— START Given data —

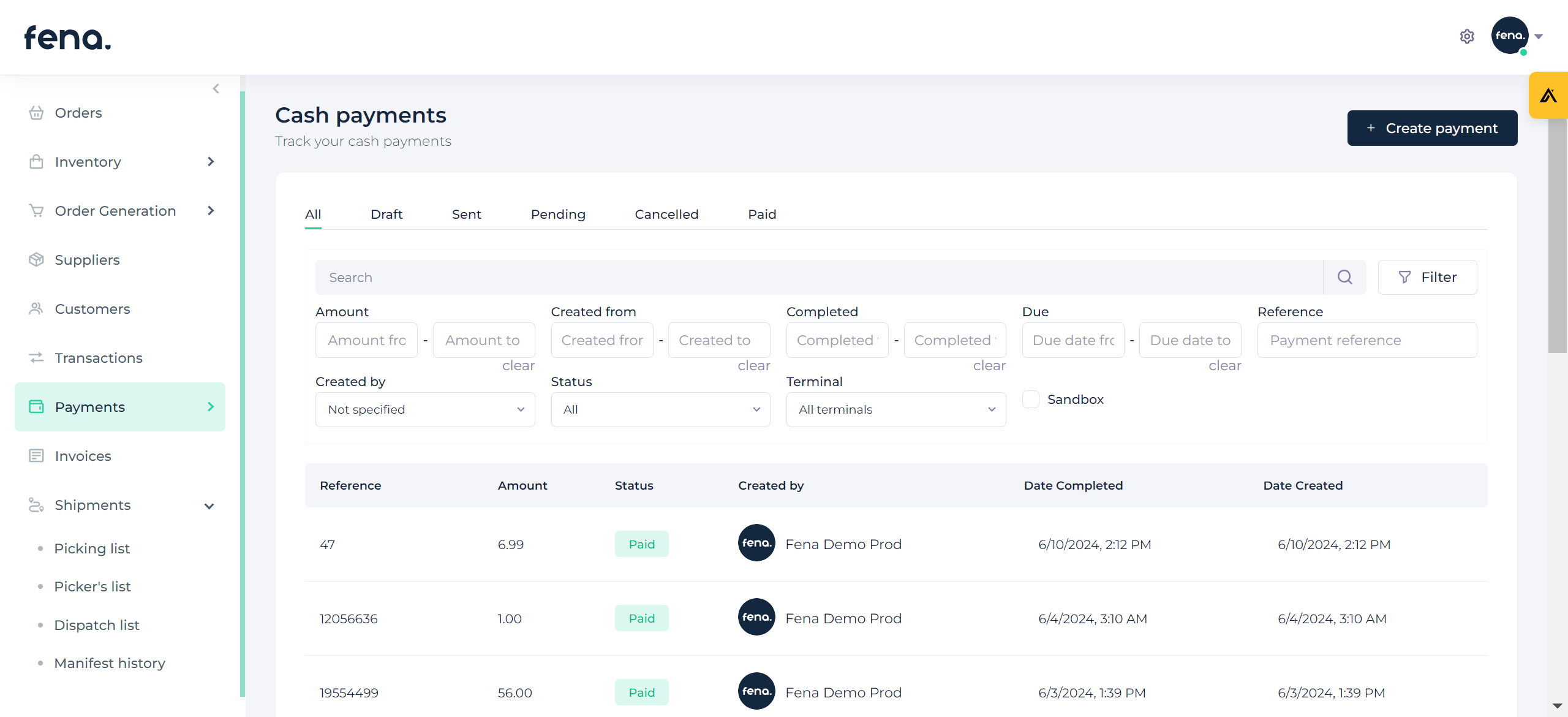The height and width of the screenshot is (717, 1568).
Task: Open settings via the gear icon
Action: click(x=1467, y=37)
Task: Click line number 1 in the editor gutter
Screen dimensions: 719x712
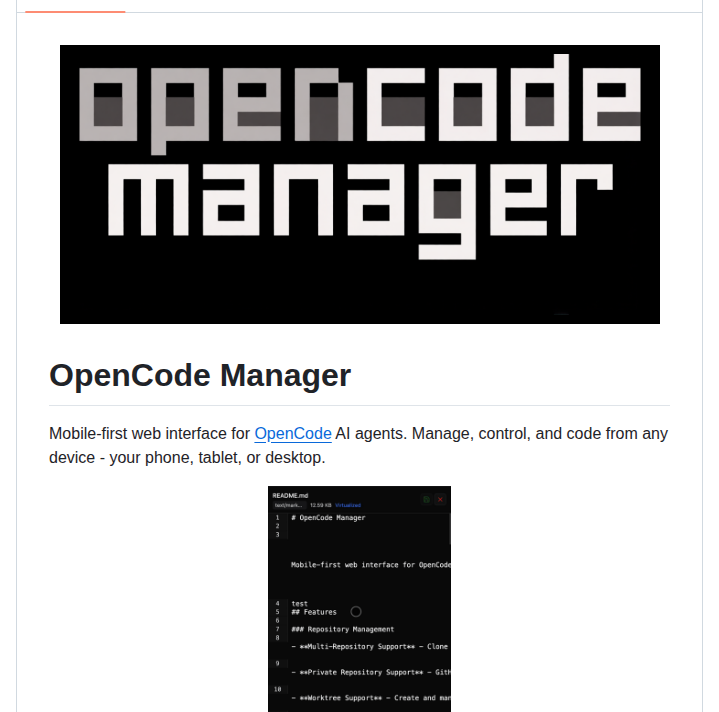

— END Given data —

Task directions -
Please rewrite the material above with "editor gutter" changed to "code gutter" and everything else left unchanged. Omit the pictures from your answer.

Full response -
The height and width of the screenshot is (717, 1568).
Task: Open settings via the gear icon
Action: click(x=1467, y=37)
Task: Click line number 1 in the code gutter
Screen dimensions: 719x712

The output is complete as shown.